_GIVEN TEXT_
*** Block opens ***

We are currently in the middle of the EU Trade Policy Review. After the reshuffling of portfolios in the Commission, and the assumption of duties by Executive Vice President V. Dombrovskis, the public consultation linked to the TPR has been prolonged until 15 November. A new Trade Policy paper from DG Trade is expected to arrive in early 2021. This comes to update the Trade for All strategy, released under Commissioner Malmström in early 2015.
Many ask me about the implications of the Trade Policy Review. First, let me make clear what won’t change, our commitment to fair, free and open trade. We remain strong supporters, now more than ever, of the rules-based multilateral trading system and a well-functioning and efficient World Trade Organisation. We will continue pursuing our value-based trade agenda, working on predictable and clear legal frameworks that contribute to business competitiveness and support innovation.
Now, what will change, also in light of some of the trade-related vulnerabilities highlighted by the COVID19 pandemic? The EU will focus more on securing the resilience of its supply chains. Through Open Strategic Autonomy, we aim to find the right strategic balance between stockpiling and re-shoring of production, between a new trade strategy and a new industrial strategy. We pursue a diversification of our supply chains, in order to reduce detrimental dependencies in key sectors. Furthermore, I want to stress that there are increased EU sensitivities, as witnessed in INTA as well, on Trade and Sustainable Development (TSD). This implies closer attention to human rights, climate change policies and labour conditions in our trade negotiations.

*** Block closes ***

_EXERCISE_
Reproduce the passage on the EU Trade Policy Review in full, word for word. The lines that come next have no connection to the passage on the EU Trade Policy Review.

_DATASET CONTENT_
*** Block opens ***

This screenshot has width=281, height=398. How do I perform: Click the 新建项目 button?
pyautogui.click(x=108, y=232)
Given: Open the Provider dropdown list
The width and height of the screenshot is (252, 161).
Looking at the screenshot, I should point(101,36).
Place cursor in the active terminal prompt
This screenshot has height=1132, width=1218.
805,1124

*** Block closes ***
*** Block opens ***

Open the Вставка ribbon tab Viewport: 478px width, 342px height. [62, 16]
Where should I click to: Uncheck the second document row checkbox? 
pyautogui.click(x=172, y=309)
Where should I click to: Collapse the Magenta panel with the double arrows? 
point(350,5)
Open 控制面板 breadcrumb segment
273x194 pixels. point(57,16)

*** Block closes ***
*** Block opens ***

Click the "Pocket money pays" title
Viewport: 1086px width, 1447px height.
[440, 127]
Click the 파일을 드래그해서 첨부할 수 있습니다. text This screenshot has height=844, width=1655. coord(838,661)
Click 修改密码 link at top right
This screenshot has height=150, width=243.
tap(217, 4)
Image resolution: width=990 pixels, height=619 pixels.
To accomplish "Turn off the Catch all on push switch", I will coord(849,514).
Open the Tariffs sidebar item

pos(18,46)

*** Block closes ***

_ANSWER BELOW_
We are currently in the middle of the EU Trade Policy Review. After the reshuffling of portfolios in the Commission, and the assumption of duties by Executive Vice President V. Dombrovskis, the public consultation linked to the TPR has been prolonged until 15 November. A new Trade Policy paper from DG Trade is expected to arrive in early 2021. This comes to update the Trade for All strategy, released under Commissioner Malmström in early 2015.
Many ask me about the implications of the Trade Policy Review. First, let me make clear what won’t change, our commitment to fair, free and open trade. We remain strong supporters, now more than ever, of the rules-based multilateral trading system and a well-functioning and efficient World Trade Organisation. We will continue pursuing our value-based trade agenda, working on predictable and clear legal frameworks that contribute to business competitiveness and support innovation.
Now, what will change, also in light of some of the trade-related vulnerabilities highlighted by the COVID19 pandemic? The EU will focus more on securing the resilience of its supply chains. Through Open Strategic Autonomy, we aim to find the right strategic balance between stockpiling and re-shoring of production, between a new trade strategy and a new industrial strategy. We pursue a diversification of our supply chains, in order to reduce detrimental dependencies in key sectors. Furthermore, I want to stress that there are increased EU sensitivities, as witnessed in INTA as well, on Trade and Sustainable Development (TSD). This implies closer attention to human rights, climate change policies and labour conditions in our trade negotiations.